Taking a look back at Thompson’s own books, the gonzo journalist was not only on point for his own time, but was eerily prescient. 

  • He would not have been surprised about the efficacy of grand nostalgia narratives and myths to motivate disaffected people to engage in outlaw behavior: “To see the Hell’s Angels as caretakers of the old ‘individualist’ tradition ‘that made this country great’ is only a painless way to get around seeing them for what they really are — not some romantic leftover, but the first wave of a future that nothing in our history has prepared us to cope with.” — Hell’s Angels (1967)

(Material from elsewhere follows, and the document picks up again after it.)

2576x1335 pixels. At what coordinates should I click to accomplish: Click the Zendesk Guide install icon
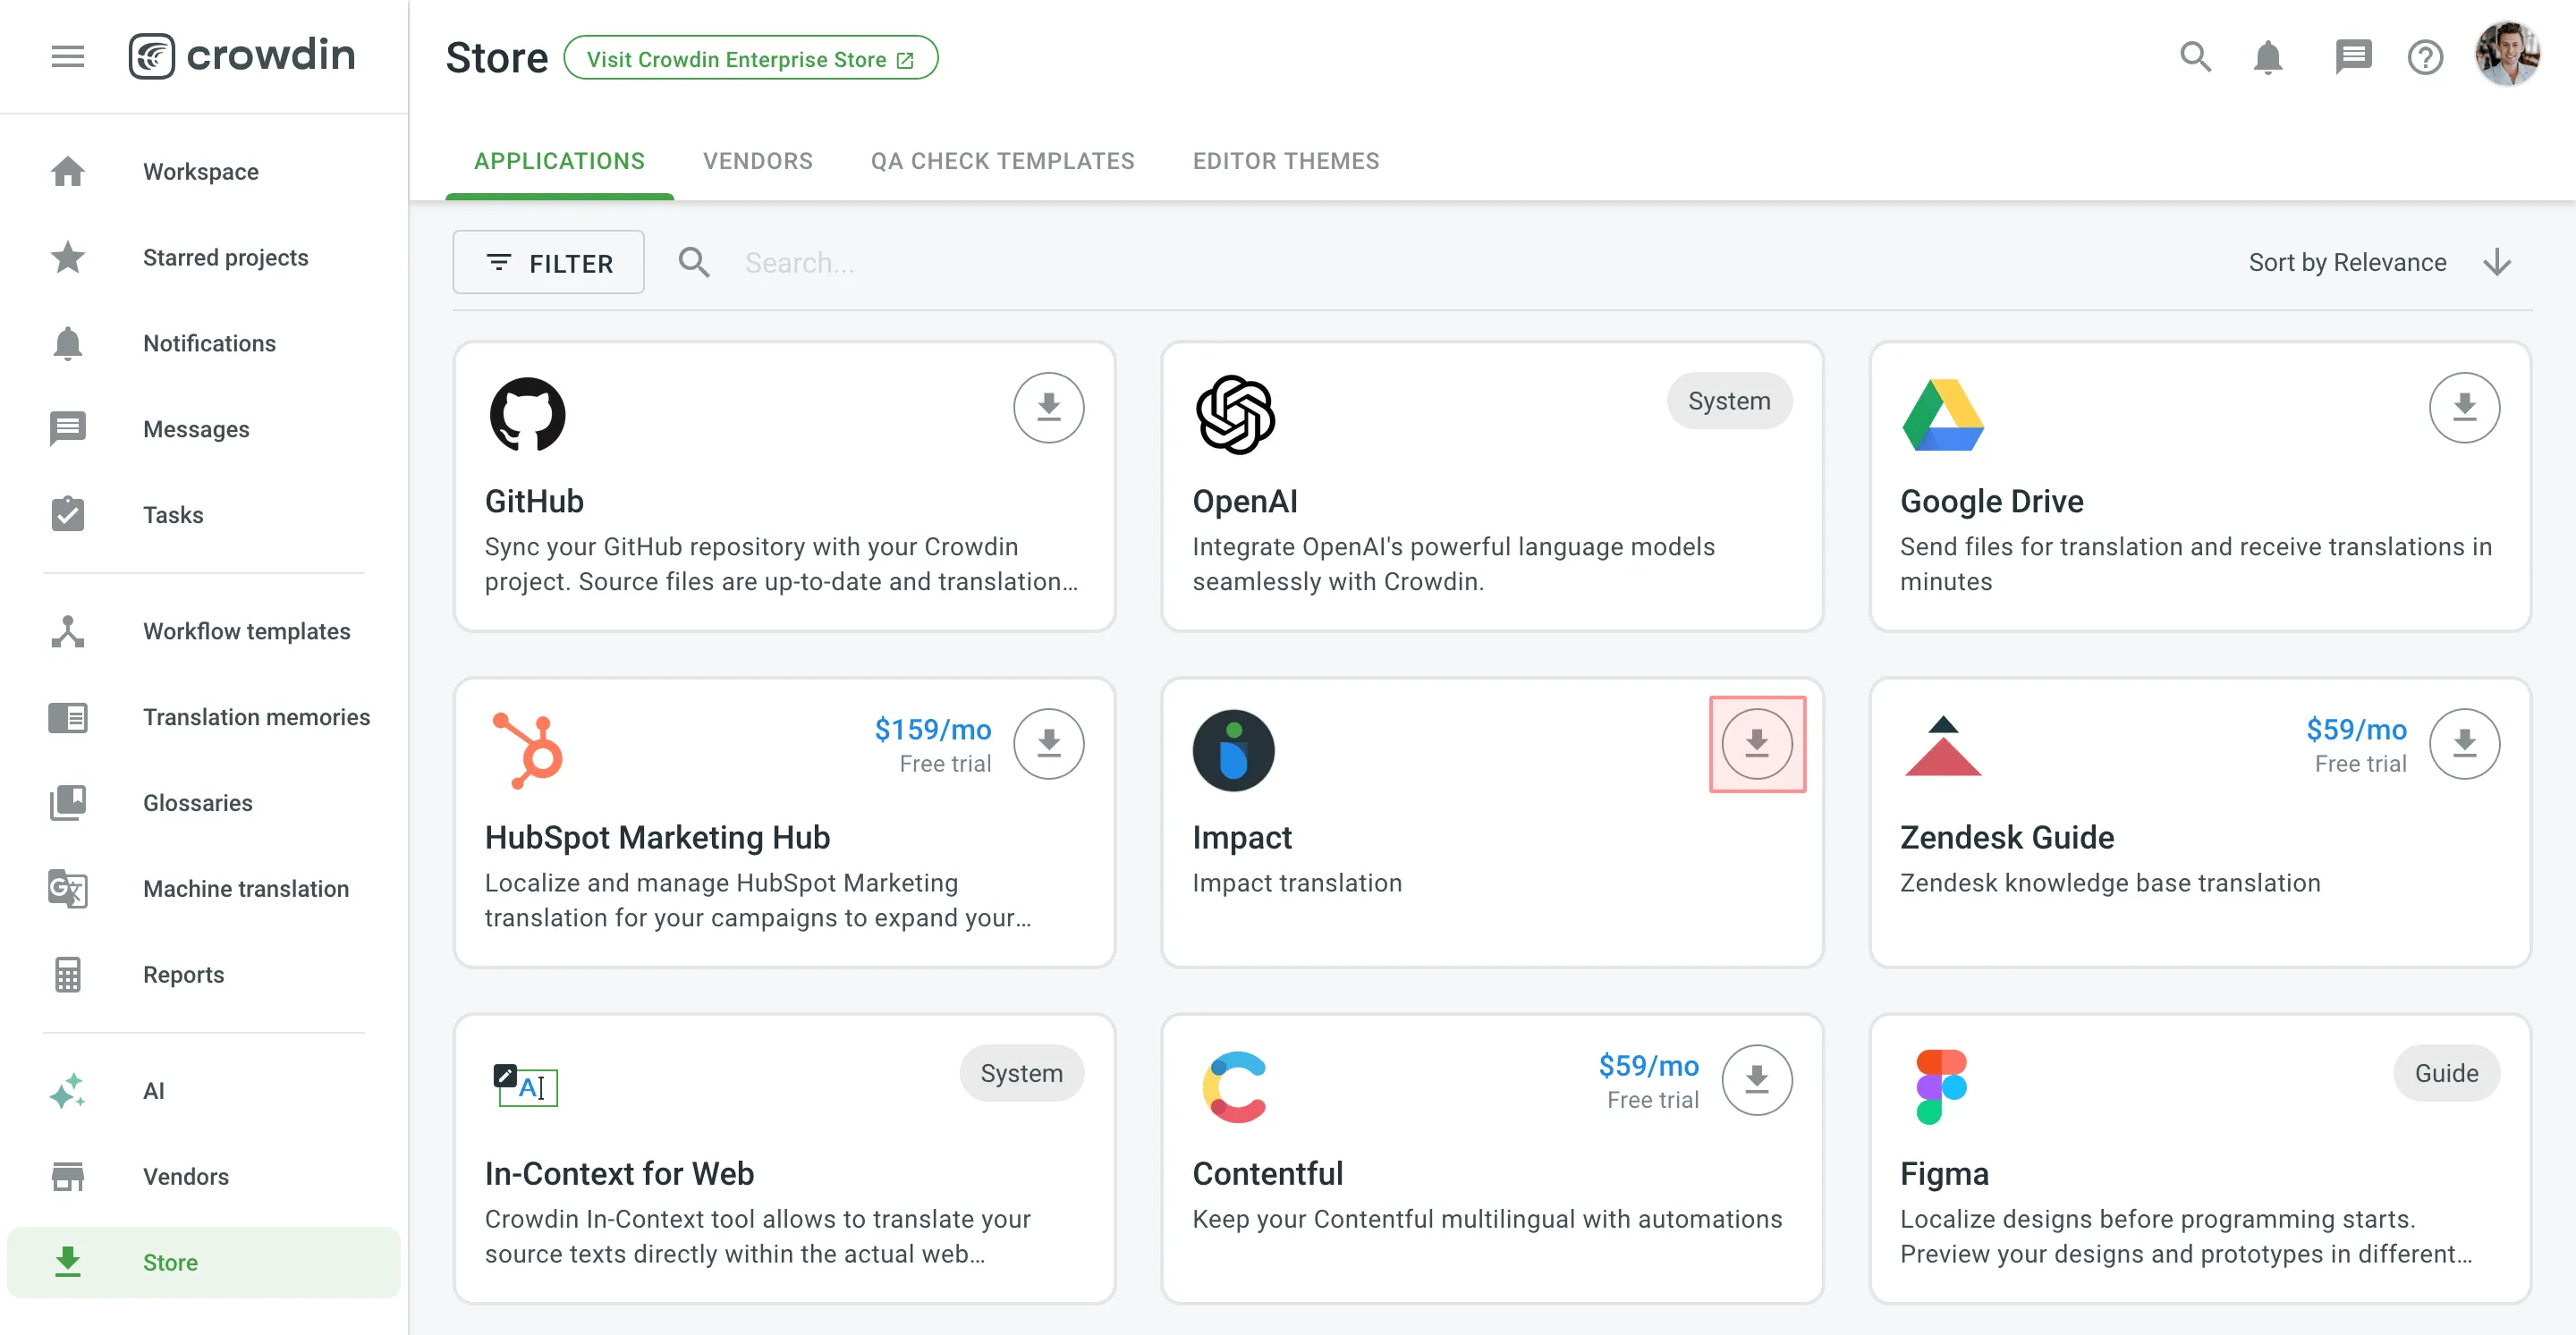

  • He would not have been surprised about reports of heavy drug use by a high-ranking public official: “The age of [Chief Justice William] Rehnquist was about to begin. On Thursday, he was endorsed by a 13-5 vote of the Judiciary Committee, despite last minute revelations by his former personal physician that only a few years ago he was dangerously addicted to what, in the trade, they call ‘downers.’ That is not a bad rap in Phoenix, or even in Washington. A lot of people get into downers; there are worse things — there is crack, there is Black Tar Heroin, there is PCP; if nothing else seems to work, you can always load up on a big syringe of Ketamine, a powerful animal tranquilizer for large cats and medium-sized primates, like chimps, gibbons and baboons. It depends what you want. The judge — known as ‘Bill’ to his friends in Phoenix — wanted only to get relief from chronic back pain, which led to serious insomnia and caused him to need pills. So what? There are some days when we all need pills. Rehnquist is presumably human, and if he needs a strong drug to sleep peacefully at night, who is going to tell him he shouldn’t have it? Not me.” — Generation of Swine (1988)

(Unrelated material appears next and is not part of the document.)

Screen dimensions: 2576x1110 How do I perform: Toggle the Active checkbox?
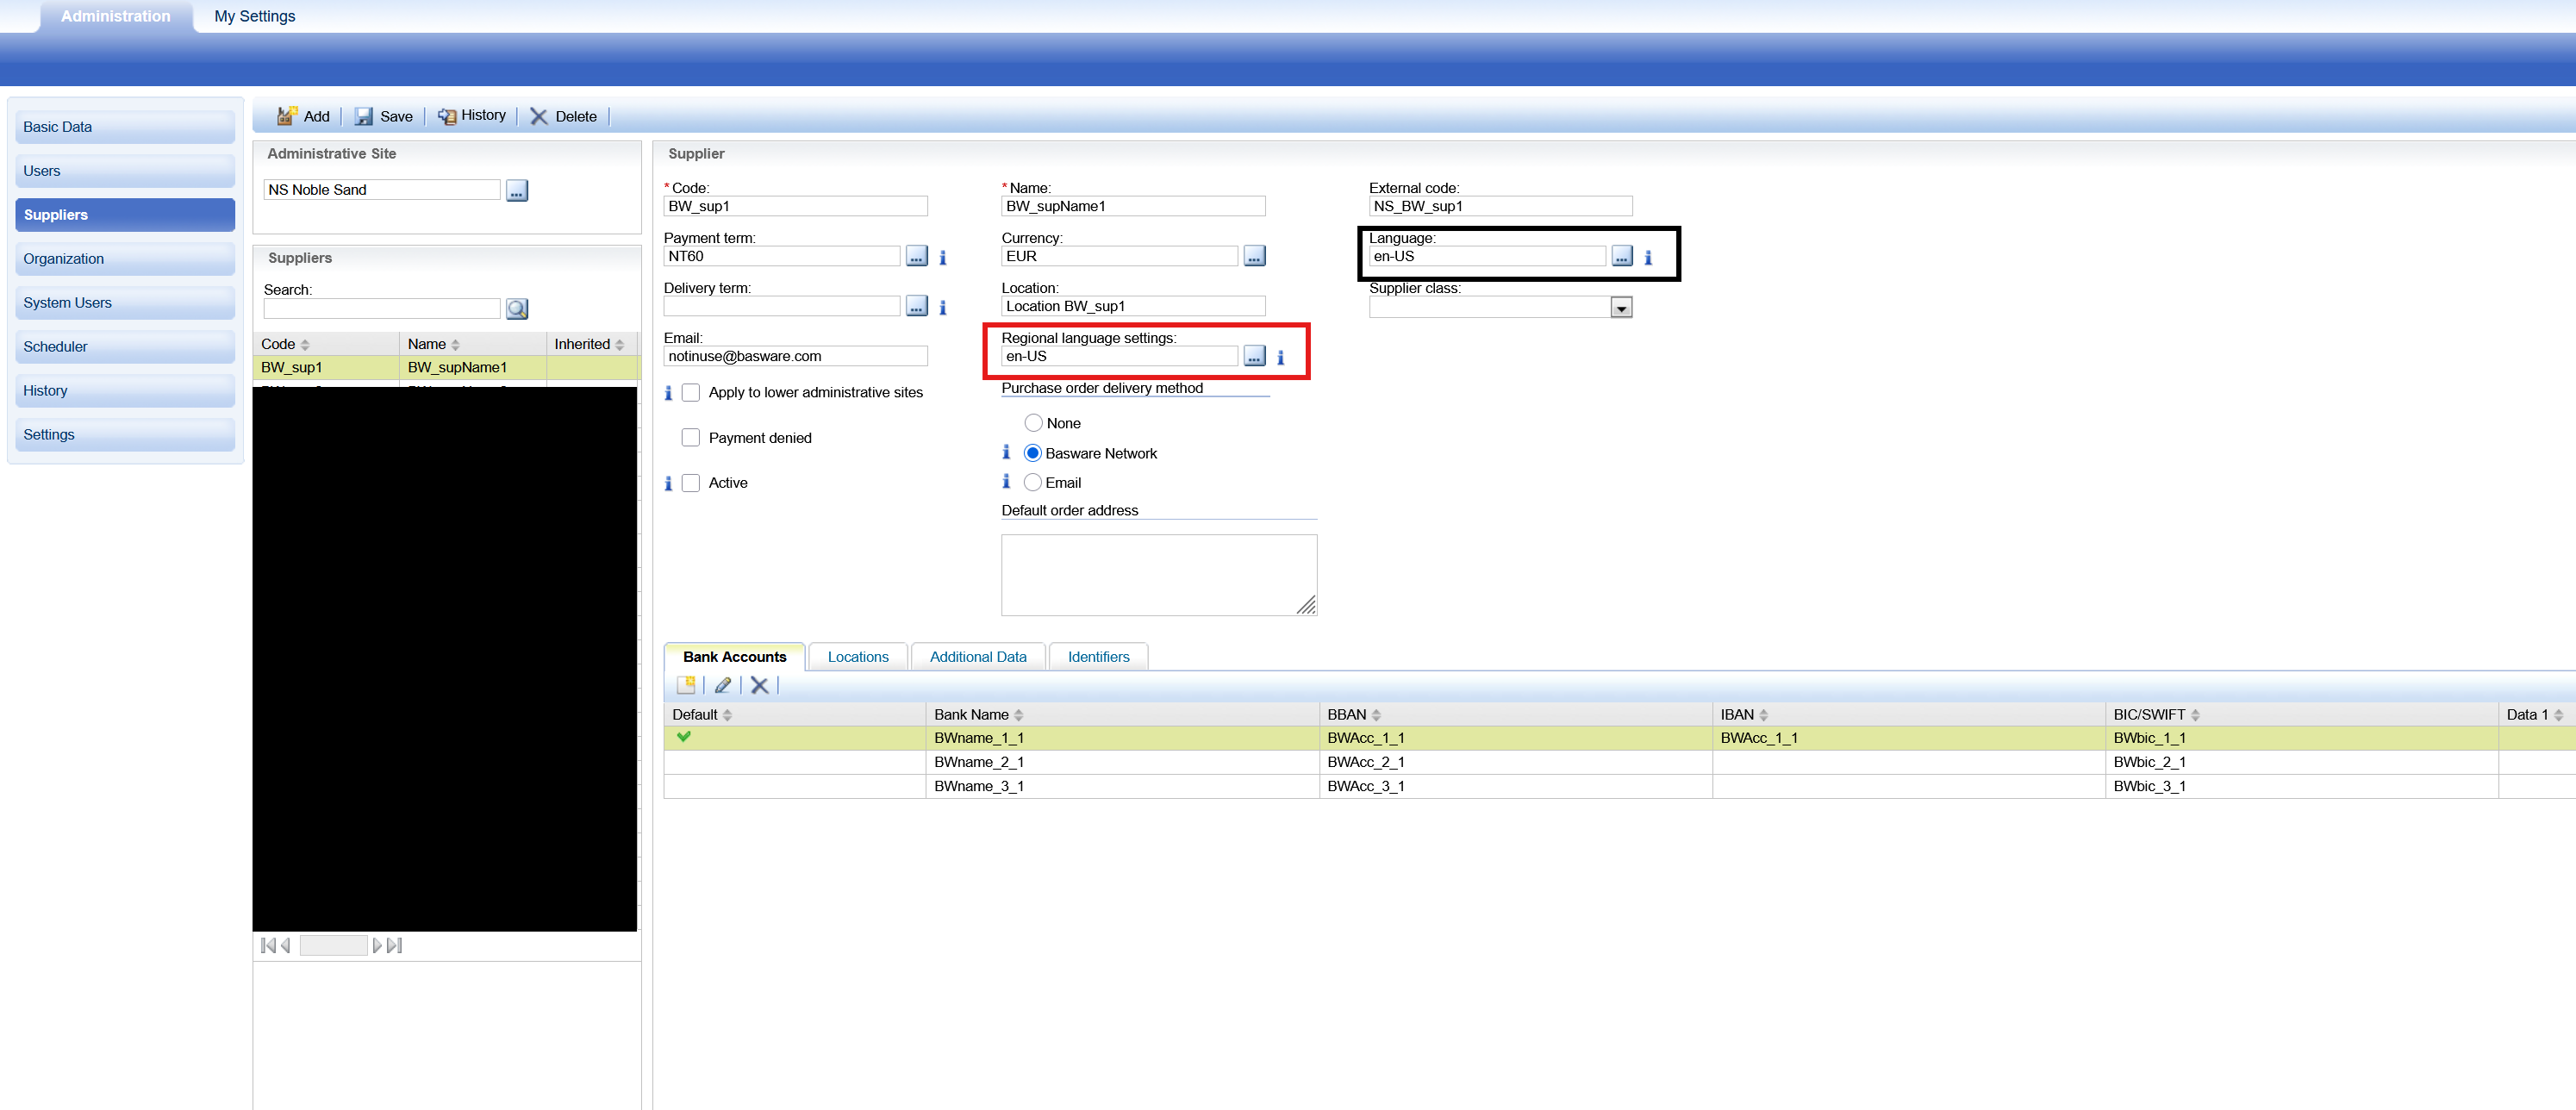(690, 483)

  • He would not have been surprised that a president would claim a mandate and use that to stretch the boundaries separating branches of government and test the rule of law: “We’ve come to the point where every four years this national fever rises up — this hunger for the Saviour, the White Knight, the Man on Horseback — and whoever wins becomes so immensely powerful, like Nixon is now, that when you vote for President today you’re talking about giving a man dictatorial power for four years.” — Fear and Loathing on the Campaign Trail ’72 (1973) 
  • He would not have been surprised by the bewilderment of people who thought history was moving their way, only to have it yanked in another direction: “And that, I think, was the handle — that sense of inevitable victory over the forces of Old and Evil. Not in any mean or military sense; we didn’t need that. Our energy would simply prevail. There was no point in fighting — on our side or theirs. We had all the momentum; we were riding the crest of a high and beautiful wave … So now, less than five years later, you can go up on a steep hill in Vegas and look West, and with the right kind of eyes you can almost see the high-water mark — that place where the wave finally broke and rolled back.” — Fear and Loathing in Las Vegas (1971)

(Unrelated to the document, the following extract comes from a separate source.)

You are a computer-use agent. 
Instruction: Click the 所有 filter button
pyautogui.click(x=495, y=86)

Iconis told Chapin, “Many people think I’ve peppered Richard Nixon’s material with quotes from [our current President] and I absolutely have not. Weirdly, I’ve had to massage certain lines and lyrics, especially Nixon’s, to make them less on the nose.”

Just to be clear: “The Untitled Unauthorized Hunter S. Thompson Musical” is not a drag, or a civics lesson or preachy or propaganda. It is “both timely and timeless” in Iconis’ words, as all good art is. 

One more quote from Thompson, the material of whose life makes it insightful, immortal and really, really funny: “Not everybody is comfortable with the idea that politics is a guilty addiction. But it is. They are addicts, and they are guilty and they do lie and cheat and steal — like all junkies.” — Better Than Sex (1994).